[PATCH v2 2/3] fs: introduce uid/gid shifting bind mount

Mon Jan 13 03:41:49 UTC 2020

On Sat, Jan 04, 2020 at 12:39:45PM -0800, James Bottomley wrote:
> This implementation reverse shifts according to the user_ns belonging
> to the mnt_ns.  So if the vfsmount has the newly introduced flag
> MNT_SHIFT and the current user_ns is the same as the mount_ns->user_ns
> then we shift back using the user_ns before committing to the
> underlying filesystem.
> 
> For example, if a user_ns is created where interior (fake root, uid 0)
> is mapped to kernel uid 100000 then writes from interior root normally
> go to the filesystem at the kernel uid.  However, if MNT_SHIFT is set,
> they will be shifted back to write at uid 0, meaning we can bind mount
> real image filesystems to user_ns protected faker root.

Thanks, James, I definately would like to see shifting in the VFS
api.

I have a few practical concerns about this implementation, but my biggest
concern is more fundemental:  this again by design leaves littered about
the filesystem uid-0 owned files which were written by an untrusted user.

I would feel much better if you institutionalized having the origin
shifted.  For instance, take a squashfs for a container fs, shift it
so that fsuid 0 == hostuid 100000.  Mount that, with a marker saying
how it is shifted, then set 'shiftable'.  Now use that as a base for
allowing an unpriv user to shift.  If that user has subuid 200000 as
container uid 0, then its root will write files as uid 100000 in the
fs.  This isn't perfect, but I think something along these lines would
be far safer.

Two namespaces with different uid maps can share the filesystem as though
they both had the same uidmap.  (This currently is to me the most
interesting use case for shifing bind mounts)

If the user wants to tar up the result, they can do do in their own
namespace, resulting in uid 0 shown as uid 0.  If host root wants to
do so, they can umount it everywhere and use something like fuidshift.
Or, they can also create a namespace to do the shifting to uid 0 in tar.
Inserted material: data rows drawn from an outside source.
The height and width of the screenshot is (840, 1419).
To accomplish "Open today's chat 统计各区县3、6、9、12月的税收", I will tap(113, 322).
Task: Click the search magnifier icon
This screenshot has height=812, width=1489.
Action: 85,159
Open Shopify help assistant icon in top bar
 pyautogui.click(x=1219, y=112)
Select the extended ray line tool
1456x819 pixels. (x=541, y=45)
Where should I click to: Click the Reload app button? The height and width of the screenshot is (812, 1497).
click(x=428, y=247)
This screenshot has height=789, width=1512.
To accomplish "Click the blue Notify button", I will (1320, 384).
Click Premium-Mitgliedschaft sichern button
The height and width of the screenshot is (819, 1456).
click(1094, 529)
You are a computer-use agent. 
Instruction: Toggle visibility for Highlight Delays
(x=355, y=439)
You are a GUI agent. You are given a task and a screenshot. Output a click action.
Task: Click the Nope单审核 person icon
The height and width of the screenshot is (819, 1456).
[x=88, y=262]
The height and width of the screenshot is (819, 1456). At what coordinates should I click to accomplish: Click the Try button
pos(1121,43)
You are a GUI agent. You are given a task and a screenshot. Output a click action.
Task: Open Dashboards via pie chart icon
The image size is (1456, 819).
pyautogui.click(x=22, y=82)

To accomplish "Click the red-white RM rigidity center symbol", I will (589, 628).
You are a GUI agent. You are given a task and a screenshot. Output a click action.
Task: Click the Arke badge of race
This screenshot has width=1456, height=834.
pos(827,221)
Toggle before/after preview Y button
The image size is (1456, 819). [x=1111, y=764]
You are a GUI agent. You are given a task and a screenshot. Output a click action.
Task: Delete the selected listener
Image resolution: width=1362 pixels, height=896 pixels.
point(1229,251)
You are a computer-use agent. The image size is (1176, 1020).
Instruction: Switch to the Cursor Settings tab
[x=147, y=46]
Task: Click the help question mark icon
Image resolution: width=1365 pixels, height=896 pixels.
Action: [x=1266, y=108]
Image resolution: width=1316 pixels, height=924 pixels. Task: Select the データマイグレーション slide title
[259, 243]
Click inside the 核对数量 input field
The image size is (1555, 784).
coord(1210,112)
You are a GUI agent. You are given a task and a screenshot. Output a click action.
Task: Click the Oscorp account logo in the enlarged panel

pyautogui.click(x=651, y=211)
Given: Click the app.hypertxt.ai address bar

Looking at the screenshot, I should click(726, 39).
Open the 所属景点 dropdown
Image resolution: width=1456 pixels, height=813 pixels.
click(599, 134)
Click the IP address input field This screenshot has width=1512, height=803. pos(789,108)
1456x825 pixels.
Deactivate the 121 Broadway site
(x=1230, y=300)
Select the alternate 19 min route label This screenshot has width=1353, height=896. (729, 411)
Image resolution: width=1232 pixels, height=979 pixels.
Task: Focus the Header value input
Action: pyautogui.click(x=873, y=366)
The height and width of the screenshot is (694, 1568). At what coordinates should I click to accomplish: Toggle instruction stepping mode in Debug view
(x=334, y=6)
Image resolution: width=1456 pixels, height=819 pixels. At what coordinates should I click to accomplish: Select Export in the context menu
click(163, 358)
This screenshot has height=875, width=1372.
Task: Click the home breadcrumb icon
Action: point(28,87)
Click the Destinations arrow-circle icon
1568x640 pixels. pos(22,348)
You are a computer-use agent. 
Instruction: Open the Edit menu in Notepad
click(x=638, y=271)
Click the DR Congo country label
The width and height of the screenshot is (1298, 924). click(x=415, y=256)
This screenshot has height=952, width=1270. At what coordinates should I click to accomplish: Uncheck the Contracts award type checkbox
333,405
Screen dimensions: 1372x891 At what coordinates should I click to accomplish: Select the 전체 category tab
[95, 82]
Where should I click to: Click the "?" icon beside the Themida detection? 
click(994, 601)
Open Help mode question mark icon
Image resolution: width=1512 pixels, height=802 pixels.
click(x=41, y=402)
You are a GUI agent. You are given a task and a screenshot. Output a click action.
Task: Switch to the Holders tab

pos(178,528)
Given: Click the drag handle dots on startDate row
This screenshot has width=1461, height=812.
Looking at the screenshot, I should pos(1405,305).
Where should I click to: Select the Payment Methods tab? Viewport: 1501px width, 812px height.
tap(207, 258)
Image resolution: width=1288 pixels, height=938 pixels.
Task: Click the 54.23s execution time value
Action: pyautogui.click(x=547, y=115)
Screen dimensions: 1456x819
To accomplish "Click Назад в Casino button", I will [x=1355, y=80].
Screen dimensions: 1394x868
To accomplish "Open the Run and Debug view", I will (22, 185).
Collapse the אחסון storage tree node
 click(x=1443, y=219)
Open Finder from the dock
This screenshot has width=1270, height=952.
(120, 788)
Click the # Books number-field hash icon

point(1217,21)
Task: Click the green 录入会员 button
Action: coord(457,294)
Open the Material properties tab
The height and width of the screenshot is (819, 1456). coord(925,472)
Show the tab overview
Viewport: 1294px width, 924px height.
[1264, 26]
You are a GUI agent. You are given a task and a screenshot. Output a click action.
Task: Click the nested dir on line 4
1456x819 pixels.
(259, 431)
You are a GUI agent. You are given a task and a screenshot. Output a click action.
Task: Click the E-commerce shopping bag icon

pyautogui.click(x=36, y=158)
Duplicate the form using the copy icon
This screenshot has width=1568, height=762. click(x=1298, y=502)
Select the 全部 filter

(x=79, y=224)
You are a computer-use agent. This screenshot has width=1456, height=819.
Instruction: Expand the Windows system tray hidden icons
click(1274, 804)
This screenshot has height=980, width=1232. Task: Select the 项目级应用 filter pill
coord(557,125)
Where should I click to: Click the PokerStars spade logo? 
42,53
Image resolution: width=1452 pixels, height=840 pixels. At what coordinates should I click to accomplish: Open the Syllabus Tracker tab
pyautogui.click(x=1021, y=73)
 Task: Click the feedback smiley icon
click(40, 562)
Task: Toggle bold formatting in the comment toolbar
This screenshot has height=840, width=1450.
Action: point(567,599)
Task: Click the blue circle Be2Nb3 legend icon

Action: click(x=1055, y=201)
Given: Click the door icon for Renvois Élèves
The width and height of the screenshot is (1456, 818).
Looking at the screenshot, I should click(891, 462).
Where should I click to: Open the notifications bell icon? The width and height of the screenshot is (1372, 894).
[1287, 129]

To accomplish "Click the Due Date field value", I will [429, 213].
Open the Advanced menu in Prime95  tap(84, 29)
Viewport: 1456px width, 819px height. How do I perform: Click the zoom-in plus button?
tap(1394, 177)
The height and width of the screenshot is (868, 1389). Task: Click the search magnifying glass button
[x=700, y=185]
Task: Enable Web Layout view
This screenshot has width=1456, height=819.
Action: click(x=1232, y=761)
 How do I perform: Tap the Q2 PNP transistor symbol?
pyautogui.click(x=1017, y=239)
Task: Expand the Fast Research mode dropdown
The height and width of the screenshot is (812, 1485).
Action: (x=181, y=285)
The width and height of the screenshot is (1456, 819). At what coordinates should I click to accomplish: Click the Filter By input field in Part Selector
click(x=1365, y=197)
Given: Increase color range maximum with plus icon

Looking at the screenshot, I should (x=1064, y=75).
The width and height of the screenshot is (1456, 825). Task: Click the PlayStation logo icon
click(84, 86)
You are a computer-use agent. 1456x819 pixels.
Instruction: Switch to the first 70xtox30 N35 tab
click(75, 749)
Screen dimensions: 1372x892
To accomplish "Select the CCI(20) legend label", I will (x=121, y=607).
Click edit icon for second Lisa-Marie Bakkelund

My more practical concerns include: (1) once a userns has set a shiftable
bind mount to shift, if it then creates a new child userns, that ns
will not see (iiuc) see the fs as shifted.  (2) there seems to be no
good reason to stick to caching the cred for only one mnt, versus
having a per-userns hashtable of creds for shifted mnts.  Was that just
a temporary shortcut or did you intend it to stay that way?